**WHAT THE TASK REQUIRES**
A complete, exact retyping of the data below is required.

________________________

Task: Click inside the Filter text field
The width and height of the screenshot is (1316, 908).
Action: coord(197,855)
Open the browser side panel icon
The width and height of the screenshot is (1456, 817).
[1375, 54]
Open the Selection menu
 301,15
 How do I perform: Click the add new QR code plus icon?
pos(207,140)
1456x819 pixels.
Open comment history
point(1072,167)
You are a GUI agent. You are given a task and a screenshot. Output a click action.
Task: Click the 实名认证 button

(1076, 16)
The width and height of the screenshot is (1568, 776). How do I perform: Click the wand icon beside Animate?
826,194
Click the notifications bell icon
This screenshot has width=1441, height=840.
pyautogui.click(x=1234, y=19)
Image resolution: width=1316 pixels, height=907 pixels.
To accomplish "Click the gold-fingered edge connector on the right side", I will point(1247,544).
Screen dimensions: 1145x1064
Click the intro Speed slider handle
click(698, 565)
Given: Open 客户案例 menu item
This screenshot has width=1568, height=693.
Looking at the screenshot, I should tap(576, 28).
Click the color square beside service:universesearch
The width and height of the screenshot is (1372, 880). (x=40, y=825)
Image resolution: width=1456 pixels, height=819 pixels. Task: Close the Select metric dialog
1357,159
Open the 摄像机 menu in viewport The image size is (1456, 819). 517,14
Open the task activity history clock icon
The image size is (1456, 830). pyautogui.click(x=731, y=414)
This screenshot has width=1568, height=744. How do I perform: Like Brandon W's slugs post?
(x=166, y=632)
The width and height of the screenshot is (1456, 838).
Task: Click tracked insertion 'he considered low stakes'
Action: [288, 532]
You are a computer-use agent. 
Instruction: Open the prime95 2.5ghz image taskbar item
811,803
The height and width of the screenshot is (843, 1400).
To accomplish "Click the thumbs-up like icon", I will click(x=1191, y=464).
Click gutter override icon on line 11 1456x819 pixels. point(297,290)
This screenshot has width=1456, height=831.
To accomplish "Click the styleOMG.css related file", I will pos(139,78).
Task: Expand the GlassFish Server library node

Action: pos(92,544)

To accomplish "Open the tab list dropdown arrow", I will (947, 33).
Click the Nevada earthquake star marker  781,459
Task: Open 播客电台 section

________________________

**RESULT FOR THIS EXERCISE**
Task: Click inside the Filter text field
The width and height of the screenshot is (1316, 908).
Action: coord(197,855)
Open the browser side panel icon
The width and height of the screenshot is (1456, 817).
[1375, 54]
Open the Selection menu
 301,15
 How do I perform: Click the add new QR code plus icon?
pos(207,140)
1456x819 pixels.
Open comment history
point(1072,167)
You are a GUI agent. You are given a task and a screenshot. Output a click action.
Task: Click the 实名认证 button

(1076, 16)
The width and height of the screenshot is (1568, 776). How do I perform: Click the wand icon beside Animate?
826,194
Click the notifications bell icon
This screenshot has width=1441, height=840.
pyautogui.click(x=1234, y=19)
Image resolution: width=1316 pixels, height=907 pixels.
To accomplish "Click the gold-fingered edge connector on the right side", I will point(1247,544).
Screen dimensions: 1145x1064
Click the intro Speed slider handle
click(698, 565)
Given: Open 客户案例 menu item
This screenshot has width=1568, height=693.
Looking at the screenshot, I should tap(576, 28).
Click the color square beside service:universesearch
The width and height of the screenshot is (1372, 880). (x=40, y=825)
Image resolution: width=1456 pixels, height=819 pixels. Task: Close the Select metric dialog
1357,159
Open the 摄像机 menu in viewport The image size is (1456, 819). 517,14
Open the task activity history clock icon
The image size is (1456, 830). pyautogui.click(x=731, y=414)
This screenshot has width=1568, height=744. How do I perform: Like Brandon W's slugs post?
(x=166, y=632)
The width and height of the screenshot is (1456, 838).
Task: Click tracked insertion 'he considered low stakes'
Action: [288, 532]
You are a computer-use agent. 
Instruction: Open the prime95 2.5ghz image taskbar item
811,803
The height and width of the screenshot is (843, 1400).
To accomplish "Click the thumbs-up like icon", I will click(x=1191, y=464).
Click gutter override icon on line 11 1456x819 pixels. point(297,290)
This screenshot has width=1456, height=831.
To accomplish "Click the styleOMG.css related file", I will pos(139,78).
Task: Expand the GlassFish Server library node

Action: pos(92,544)

To accomplish "Open the tab list dropdown arrow", I will (947, 33).
Click the Nevada earthquake star marker  781,459
Task: Open 播客电台 section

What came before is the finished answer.